[Problem description]
Rewrite the listing from the line containing "Open the region" through the line containing "Confirm sort with", changing "Tools" to "Edit" and leaving everything else as it stands. Return only those lines.

[Stored data]
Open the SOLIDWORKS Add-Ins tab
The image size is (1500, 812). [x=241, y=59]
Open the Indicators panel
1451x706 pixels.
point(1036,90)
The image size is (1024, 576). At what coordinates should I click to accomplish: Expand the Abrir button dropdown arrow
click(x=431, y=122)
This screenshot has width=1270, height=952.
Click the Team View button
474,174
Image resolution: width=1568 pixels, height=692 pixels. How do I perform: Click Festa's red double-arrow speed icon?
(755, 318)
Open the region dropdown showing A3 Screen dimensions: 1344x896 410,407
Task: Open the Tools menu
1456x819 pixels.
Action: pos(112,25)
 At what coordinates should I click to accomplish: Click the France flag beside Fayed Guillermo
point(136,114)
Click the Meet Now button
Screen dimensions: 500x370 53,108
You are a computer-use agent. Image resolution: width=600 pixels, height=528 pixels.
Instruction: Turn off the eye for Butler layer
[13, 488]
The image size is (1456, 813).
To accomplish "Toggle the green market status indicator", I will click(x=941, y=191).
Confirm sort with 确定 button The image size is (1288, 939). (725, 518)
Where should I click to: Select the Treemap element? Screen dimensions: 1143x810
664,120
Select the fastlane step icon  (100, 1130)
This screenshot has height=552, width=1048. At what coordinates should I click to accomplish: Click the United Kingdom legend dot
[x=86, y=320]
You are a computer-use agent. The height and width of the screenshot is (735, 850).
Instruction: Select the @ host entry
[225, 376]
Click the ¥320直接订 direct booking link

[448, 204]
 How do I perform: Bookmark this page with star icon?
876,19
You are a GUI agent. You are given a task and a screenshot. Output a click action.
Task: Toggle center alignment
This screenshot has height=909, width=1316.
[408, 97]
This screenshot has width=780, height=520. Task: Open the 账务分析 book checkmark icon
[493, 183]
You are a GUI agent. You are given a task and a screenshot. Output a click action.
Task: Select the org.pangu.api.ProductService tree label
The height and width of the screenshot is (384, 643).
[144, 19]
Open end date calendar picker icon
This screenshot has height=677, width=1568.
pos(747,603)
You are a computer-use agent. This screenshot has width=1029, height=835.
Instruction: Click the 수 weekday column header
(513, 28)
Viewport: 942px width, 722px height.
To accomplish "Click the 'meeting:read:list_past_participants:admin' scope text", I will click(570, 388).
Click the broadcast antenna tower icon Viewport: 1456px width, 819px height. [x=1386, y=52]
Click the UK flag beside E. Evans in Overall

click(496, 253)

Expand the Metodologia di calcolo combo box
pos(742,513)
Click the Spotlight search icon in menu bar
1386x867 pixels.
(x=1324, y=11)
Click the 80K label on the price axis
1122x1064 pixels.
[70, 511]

[Written reply]
Open the region dropdown showing A3 Screen dimensions: 1344x896 410,407
Task: Open the Edit menu
1456x819 pixels.
Action: pos(112,25)
 At what coordinates should I click to accomplish: Click the France flag beside Fayed Guillermo
point(136,114)
Click the Meet Now button
Screen dimensions: 500x370 53,108
You are a computer-use agent. Image resolution: width=600 pixels, height=528 pixels.
Instruction: Turn off the eye for Butler layer
[13, 488]
The image size is (1456, 813).
To accomplish "Toggle the green market status indicator", I will click(x=941, y=191).
Confirm sort with 确定 button The image size is (1288, 939). (725, 518)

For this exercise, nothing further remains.